WORK TO DO => Can you reproduce the material verbatim, starting at its first line and stopping after the line that contains "(x=566, y=220)"?
>> Begin SUPPLIED DATA
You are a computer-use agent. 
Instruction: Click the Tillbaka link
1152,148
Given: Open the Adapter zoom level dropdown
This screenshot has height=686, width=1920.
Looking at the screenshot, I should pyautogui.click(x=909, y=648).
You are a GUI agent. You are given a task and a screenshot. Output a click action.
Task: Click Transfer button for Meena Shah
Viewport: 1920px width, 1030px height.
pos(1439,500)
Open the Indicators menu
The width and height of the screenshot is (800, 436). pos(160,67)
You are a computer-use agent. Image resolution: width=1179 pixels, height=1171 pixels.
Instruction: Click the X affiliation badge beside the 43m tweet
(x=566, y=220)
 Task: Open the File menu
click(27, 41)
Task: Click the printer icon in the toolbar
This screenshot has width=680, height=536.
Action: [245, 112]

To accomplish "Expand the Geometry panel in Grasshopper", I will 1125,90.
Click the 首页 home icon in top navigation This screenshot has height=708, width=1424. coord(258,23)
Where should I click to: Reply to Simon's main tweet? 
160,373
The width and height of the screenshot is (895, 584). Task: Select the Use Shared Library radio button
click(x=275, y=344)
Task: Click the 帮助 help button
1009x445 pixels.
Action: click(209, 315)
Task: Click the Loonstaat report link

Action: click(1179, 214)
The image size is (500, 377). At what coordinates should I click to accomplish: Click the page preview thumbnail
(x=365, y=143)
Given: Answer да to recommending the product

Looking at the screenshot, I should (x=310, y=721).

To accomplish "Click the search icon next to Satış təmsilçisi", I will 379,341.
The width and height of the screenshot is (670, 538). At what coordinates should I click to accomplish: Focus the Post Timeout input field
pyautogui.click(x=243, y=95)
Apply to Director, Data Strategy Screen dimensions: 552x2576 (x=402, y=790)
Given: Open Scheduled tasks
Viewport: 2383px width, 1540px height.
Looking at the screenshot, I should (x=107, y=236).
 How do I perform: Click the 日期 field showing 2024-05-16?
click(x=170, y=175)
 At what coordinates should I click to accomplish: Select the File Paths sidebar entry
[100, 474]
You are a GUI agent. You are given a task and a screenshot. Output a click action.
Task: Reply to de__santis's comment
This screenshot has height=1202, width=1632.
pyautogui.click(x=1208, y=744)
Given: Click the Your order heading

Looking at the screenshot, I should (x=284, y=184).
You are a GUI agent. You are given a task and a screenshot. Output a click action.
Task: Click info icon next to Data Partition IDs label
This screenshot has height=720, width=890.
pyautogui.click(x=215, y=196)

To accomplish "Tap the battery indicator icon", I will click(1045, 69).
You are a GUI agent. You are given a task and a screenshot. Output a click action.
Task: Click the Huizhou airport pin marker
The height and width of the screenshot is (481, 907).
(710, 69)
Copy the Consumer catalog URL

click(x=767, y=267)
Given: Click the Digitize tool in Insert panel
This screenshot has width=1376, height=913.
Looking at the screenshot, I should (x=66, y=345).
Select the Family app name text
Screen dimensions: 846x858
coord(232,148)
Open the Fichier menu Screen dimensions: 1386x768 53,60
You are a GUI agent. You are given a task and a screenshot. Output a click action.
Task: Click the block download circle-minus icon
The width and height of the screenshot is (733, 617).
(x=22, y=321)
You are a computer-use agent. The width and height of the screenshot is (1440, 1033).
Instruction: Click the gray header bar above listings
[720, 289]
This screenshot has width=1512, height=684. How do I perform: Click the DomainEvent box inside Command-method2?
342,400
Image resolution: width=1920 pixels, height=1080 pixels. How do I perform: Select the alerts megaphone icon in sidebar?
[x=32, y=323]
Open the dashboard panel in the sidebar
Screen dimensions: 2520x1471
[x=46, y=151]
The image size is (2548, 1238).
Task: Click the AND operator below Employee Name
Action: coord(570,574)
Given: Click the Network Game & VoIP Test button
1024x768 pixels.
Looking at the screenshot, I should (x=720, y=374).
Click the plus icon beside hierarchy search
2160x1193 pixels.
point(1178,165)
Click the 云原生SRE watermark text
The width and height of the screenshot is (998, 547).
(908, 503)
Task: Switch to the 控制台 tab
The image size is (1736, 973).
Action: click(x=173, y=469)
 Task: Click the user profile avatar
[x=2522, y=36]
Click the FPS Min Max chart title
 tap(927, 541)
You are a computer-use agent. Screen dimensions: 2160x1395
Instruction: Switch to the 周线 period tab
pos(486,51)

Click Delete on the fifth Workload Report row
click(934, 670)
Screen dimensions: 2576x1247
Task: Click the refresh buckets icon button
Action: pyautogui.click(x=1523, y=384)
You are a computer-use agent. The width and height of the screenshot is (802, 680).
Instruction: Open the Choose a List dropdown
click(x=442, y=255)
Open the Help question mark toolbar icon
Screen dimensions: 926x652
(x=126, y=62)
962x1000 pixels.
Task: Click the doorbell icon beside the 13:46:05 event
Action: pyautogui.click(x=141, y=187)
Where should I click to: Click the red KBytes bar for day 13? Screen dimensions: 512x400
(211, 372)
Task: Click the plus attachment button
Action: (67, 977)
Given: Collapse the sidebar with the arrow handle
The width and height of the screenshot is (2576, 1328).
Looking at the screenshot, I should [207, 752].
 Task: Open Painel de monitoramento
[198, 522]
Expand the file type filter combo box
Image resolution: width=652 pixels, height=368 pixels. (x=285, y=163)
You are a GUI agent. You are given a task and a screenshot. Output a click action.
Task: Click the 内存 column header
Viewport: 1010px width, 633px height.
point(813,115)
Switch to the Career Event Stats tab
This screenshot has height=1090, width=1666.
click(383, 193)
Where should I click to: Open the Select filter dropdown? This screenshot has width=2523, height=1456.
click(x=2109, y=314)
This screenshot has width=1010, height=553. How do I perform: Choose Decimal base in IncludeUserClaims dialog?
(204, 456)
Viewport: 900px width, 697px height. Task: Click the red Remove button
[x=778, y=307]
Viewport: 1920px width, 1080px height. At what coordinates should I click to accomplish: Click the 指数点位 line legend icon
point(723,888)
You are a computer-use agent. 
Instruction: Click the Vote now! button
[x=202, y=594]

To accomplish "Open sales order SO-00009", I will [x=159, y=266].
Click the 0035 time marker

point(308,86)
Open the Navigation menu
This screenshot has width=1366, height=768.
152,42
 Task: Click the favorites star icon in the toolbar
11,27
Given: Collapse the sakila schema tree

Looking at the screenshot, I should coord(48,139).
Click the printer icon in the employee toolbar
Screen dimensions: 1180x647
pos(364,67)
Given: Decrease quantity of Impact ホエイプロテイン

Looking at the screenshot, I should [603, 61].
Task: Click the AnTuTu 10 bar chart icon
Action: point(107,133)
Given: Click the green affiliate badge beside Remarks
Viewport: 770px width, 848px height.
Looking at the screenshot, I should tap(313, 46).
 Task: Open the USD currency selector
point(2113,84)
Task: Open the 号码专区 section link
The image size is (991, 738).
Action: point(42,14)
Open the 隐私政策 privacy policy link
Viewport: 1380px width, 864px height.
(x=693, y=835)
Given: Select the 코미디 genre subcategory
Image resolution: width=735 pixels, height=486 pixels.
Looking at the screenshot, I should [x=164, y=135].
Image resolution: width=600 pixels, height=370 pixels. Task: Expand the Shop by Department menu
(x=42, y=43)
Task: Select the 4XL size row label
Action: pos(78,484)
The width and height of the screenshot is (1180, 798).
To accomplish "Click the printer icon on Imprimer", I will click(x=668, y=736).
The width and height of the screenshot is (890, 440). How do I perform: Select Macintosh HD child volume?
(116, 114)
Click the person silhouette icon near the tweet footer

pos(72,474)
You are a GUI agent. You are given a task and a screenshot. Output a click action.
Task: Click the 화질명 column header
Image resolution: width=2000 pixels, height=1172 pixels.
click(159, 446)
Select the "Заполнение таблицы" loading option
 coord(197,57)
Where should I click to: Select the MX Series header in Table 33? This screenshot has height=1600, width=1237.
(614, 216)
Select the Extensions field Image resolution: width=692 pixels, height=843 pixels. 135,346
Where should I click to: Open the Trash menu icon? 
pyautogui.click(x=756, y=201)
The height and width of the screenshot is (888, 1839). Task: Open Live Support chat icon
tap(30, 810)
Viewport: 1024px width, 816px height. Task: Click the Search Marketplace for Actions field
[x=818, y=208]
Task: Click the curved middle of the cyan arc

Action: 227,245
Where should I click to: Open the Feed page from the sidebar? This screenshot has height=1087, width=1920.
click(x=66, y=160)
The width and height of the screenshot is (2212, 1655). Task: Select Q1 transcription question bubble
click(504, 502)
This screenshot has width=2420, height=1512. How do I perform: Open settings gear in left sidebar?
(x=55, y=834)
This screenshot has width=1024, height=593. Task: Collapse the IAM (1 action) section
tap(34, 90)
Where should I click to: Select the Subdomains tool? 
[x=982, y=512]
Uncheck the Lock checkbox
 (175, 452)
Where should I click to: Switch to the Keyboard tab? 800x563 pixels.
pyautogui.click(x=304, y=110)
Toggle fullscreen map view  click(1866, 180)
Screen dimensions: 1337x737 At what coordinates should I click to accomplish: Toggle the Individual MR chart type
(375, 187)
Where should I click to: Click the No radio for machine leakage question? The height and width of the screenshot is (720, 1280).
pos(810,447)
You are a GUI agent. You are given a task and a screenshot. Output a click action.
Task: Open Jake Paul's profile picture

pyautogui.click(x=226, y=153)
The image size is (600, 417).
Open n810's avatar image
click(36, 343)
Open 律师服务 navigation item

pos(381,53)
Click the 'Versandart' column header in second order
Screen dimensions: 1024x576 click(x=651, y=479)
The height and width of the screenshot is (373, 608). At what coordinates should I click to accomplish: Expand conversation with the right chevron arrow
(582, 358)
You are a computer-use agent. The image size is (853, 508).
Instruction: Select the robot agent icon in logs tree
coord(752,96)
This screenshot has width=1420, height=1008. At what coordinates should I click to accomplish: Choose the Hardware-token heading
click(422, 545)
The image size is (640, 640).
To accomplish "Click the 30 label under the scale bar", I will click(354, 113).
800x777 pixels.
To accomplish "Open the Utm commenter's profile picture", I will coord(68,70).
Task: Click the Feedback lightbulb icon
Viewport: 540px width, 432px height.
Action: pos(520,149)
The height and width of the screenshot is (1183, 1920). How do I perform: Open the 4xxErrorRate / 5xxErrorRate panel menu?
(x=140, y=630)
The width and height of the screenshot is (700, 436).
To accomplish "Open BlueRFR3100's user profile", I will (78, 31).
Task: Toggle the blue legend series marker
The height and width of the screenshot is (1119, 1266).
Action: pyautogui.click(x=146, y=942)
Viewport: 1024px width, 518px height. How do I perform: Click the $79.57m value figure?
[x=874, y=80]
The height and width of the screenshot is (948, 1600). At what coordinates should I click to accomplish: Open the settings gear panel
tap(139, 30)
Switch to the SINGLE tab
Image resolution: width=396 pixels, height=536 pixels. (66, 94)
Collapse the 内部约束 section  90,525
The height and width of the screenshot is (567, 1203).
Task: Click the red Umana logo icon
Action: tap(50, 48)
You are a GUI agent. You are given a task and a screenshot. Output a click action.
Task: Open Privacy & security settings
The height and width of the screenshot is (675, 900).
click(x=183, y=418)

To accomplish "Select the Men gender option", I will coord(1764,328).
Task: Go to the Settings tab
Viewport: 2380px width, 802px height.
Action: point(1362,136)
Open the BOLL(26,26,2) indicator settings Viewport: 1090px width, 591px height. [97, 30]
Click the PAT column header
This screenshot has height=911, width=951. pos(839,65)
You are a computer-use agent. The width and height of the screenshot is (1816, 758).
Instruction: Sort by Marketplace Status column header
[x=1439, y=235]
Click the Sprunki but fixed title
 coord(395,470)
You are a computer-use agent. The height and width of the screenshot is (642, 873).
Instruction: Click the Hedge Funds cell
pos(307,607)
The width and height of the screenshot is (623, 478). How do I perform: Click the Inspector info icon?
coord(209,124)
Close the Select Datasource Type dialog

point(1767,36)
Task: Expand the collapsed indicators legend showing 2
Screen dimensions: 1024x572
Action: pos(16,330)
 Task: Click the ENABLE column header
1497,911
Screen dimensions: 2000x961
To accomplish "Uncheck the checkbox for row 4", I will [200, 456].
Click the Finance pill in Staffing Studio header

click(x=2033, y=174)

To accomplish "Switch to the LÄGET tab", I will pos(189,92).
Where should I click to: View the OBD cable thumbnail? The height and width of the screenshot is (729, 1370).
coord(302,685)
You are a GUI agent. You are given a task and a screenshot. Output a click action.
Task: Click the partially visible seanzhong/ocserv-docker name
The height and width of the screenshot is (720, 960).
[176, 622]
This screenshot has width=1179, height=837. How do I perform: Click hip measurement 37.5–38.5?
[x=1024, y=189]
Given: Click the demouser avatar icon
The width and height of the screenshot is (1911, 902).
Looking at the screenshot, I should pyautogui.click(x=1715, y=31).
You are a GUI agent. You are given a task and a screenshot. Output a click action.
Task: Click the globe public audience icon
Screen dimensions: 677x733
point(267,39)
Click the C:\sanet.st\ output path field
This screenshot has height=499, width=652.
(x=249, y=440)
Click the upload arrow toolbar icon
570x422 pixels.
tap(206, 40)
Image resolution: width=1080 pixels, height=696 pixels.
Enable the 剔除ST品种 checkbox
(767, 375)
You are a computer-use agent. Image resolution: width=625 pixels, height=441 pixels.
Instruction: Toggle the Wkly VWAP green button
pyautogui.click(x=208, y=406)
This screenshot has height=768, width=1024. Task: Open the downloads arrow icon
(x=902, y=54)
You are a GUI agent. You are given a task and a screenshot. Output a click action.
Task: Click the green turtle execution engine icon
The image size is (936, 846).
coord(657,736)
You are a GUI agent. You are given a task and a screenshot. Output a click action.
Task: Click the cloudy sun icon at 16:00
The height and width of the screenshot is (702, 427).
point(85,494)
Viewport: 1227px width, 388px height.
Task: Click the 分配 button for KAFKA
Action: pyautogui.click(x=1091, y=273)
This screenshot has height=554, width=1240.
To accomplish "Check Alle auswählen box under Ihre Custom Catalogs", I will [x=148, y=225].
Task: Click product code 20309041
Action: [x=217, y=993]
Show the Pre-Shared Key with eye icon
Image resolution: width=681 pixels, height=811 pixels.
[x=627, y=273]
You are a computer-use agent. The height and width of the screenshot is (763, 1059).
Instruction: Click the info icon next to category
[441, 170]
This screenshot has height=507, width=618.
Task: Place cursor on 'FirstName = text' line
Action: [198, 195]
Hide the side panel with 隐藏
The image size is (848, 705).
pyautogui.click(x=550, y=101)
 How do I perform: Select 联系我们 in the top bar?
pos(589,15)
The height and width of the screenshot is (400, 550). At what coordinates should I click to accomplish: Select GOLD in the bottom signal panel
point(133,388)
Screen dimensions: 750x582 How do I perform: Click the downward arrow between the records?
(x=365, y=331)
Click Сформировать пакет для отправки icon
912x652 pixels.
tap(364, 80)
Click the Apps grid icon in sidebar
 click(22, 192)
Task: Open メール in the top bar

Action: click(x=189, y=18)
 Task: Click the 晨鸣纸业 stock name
>> End SUPPLIED DATA
EXERCISE OUTPUT =>
You are a computer-use agent. 
Instruction: Click the Tillbaka link
1152,148
Given: Open the Adapter zoom level dropdown
This screenshot has height=686, width=1920.
Looking at the screenshot, I should pyautogui.click(x=909, y=648).
You are a GUI agent. You are given a task and a screenshot. Output a click action.
Task: Click Transfer button for Meena Shah
Viewport: 1920px width, 1030px height.
pos(1439,500)
Open the Indicators menu
The width and height of the screenshot is (800, 436). pos(160,67)
You are a computer-use agent. Image resolution: width=1179 pixels, height=1171 pixels.
Instruction: Click the X affiliation badge beside the 43m tweet
(x=566, y=220)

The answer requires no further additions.